Porsche has revised its outlook downward after a sharp drop in margins in the first quarter, citing weak demand in China, a slower shift to electric vehicles, and the impact of U.S. tariffs on the global auto industry.
Porsche's margins dropped sharply in the first quarter, the sports car manufacturer revealed on Tuesday, prompting a downward revision of its outlook due to weakening demand in China, a slower-than-expected shift to electric vehicles (EVs), and disruptions caused by U.S. tariffs on the global car industry.
Like other European automakers, Porsche has been significantly impacted by the tariffs, which are anticipated to raise car prices by thousands of dollars and add strain to an already challenged automotive sector dealing with high costs and mounting competition.
With no production in the U.S., Porsche remains highly exposed, and along with a 25% drop in its share price year-to-date, the company has seen a decline in investor confidence since its listing by its majority-owner Volkswagen in 2022.
During a call discussing a first-quarter margin drop to 8.6% from 14.2%, analysts pressed Porsche’s finance chief Jochen Breckner on plans to restore investor trust, citing multiple warnings over the past 18 months.
"It increasingly feels like every meeting with your supervisory board leaves the situation progressively worse than anticipated," said Tim Rokossa from Deutsche Bank.
UBS’s Patrick Hummel also called for a swift reshuffle of the management board, suggesting that Porsche and Volkswagen CEO Oliver Blume's dual role has long been a point of contention for investors.
Breckner confirmed that the tariffs had resulted in a loss of at least €100 million ($114 million) in April and May, but noted that the company had not raised prices yet, though it would consider doing so if the duties persist.
"We’re facing a very unique and challenging situation," Breckner stated, pointing to a decline in demand and intense competition in China, a slower transition to EVs, and U.S. tariffs.
He also noted that setting up local production in the U.S. did not make sense given Porsche’s low vehicle sales there, even with the possibility of teaming up with other Volkswagen brands.
Shares in Porsche were down 6.4% at 1012 GMT, placing the company at the bottom of Frankfurt's blue-chip index.
In April, Porsche announced it had shipped additional inventory to the U.S. to get ahead of the tariffs.
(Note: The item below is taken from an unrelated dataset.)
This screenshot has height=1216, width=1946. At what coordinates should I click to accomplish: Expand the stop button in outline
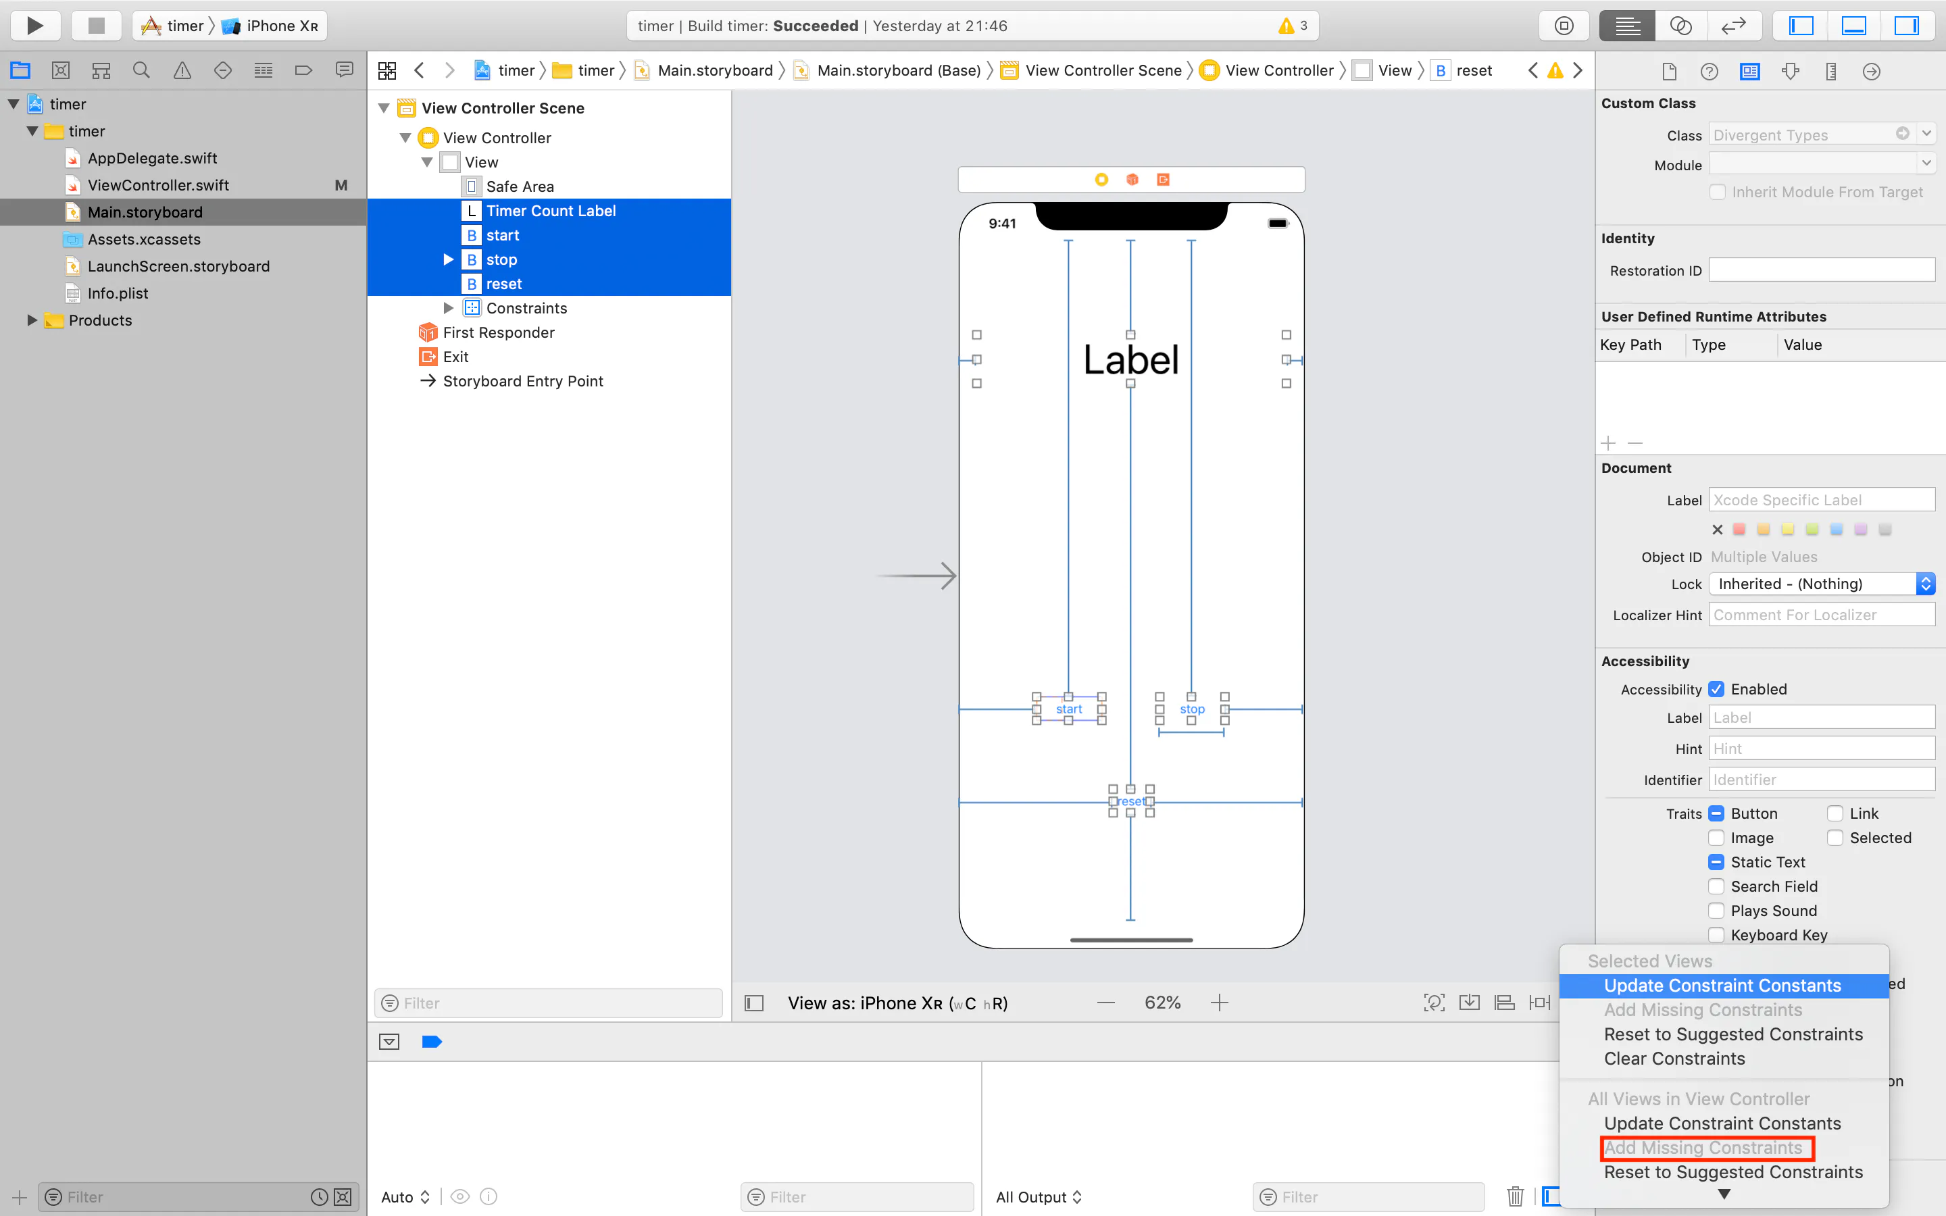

It further stated that the 25% tariffs, which took effect in April, had impacted its business and that its revised outlook did not account for any future effects beyond May.
Porsche now expects revenue between €37 billion ($42.1 billion) and €38 billion in 2025, lower than its previous forecast of €39 billion to €40 billion. Its profit margin is now expected to drop to 6.5-8.5%, down from the earlier estimate of 10-12%.
Analysts' average estimates put Porsche’s operating margin at 9.7% on revenue of €38.8 billion, according to a poll by LSEG.
The company also announced it would halt plans to expand high-performance battery production at its Cellforce subsidiary, citing a decline in demand for all-electric luxury cars in China.
"We believe the company is taking this opportunity to set conservative estimates," analysts at JP Morgan said.
Once valued higher than its parent company Volkswagen at its stock market debut in 2022, Porsche has since struggled, particularly with low sales in China, which plummeted 42% in the first quarter.
Bill Russo, CEO of Shanghai-based advisory firm Automobility, explained that Chinese customers have increasingly turned to domestic electric vehicle brands due to their improved technological offerings.
"No foreign company expected Chinese brands to surpass the foreign ones in terms of equity, especially European brands," Russo said.